It’s Just Not Fair
Whilst debugging some pthread code recently I came across a somewhat unexpected and seemingly non-intuitive result regarding locks. Here is a simple pthread example program. The main creates a single child thread. This thead that works away incrementing the sGlobal counter until sContinue is cleared by main. The main simply checks the count and stops the child when the count exceeds 10. Of course, the accesses to sGlobal are protected by a mutex to ensure that a partially updated result isn’t read and there are no nasty data races (okay, so an int can be read atomically on pretty much any machine but sGlobal could be a more complex object).
static int sGlobal;
static int sContinue;
static pthread_mutex_t sMutex;
static void* childthread(void* p)
{
do
{
pthread_mutex_lock(&sMutex);
sGlobal++;
printf("Count = %d\n", sGlobal);
pthread_mutex_unlock(&sMutex);
}
while (sContinue);
}
int main(int argc, char *argv[])
{
pthread_t aThreadID;
int aCount;
pthread_mutex_init(&sMutex, NULL);
sContinue = 1;
sGlobal = 0;
pthread_create(&aThreadID, NULL, childthread, NULL);
do
{
pthread_mutex_lock(&sMutex);
aCount = sGlobal;
pthread_mutex_unlock(&sMutex);
}
while (aCount < 10);
sContinue = 0;
}
So what would you expect the output to be? Maybe a count 0 to 10 and then the program exits? I was expecting that main thread and the child thread to contend for the lock but ultimately for both of them to get pretty fair access to it. If the child thread has the lock but the main thread wants it I was expecting it to be next in line for acquiring it. Unfortunately there isn’t an orderly queue waiting for the lock, its a total free for all. As it turns out pthread mutexes provide absolutely no guarantee of fairness for lock accesses whatsoever. It doesn’t matter how long a thread has been waiting for a lock, another thread can push into the queue and get the lock again even after its just released it.

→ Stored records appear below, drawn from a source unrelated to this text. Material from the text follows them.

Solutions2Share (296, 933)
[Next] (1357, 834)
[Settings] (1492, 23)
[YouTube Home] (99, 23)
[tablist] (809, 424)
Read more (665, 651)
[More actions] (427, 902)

So what do you get when you run this. Well, it all depends. I ran this on a Linux Redhat 4 system with NPTL threads and the final count at termination were for successive runs was 641, 573, 229, 29, 25, 14791, 1708. Spot any pattern? No, neither can I. I also tried it on an ARM Debian Linux version with the older LinuxThreads implementation. Its still going. So this is rather random and very non-portable.
The child thread is hogging the lock. Even though it releases it, it grabs it again very quickly afterwards. Unless the process happens to get pre-empted just at the that point it will get the lock back again, even if the main thread has been waiting for ages. If most of the processing is done while the lock is held then there is very little opportunity for another thread to acquire the lock.
So why this rather rude free-for-all with locks? Its all in the name of efficiency. If orderely queues were maintained for each lock then every time a thread wants to acquire a lock it would need to be polite by checking if any other thread were waiting rather than just grabbing it. The queue itself would probably also need to be protected with locks since it could be accessed by any thread, and so it goes on. Its just simple and efficient to grab the lock if its available, no questions asked. Its up to the programmer to ensure fairness and synchronisation using other methods such as condition variables.
And what was the answer for ARM LinuxThreads? Well, its at 389000 and still counting. I suspect its never going to halt, but you never know (as Turing famously proved…).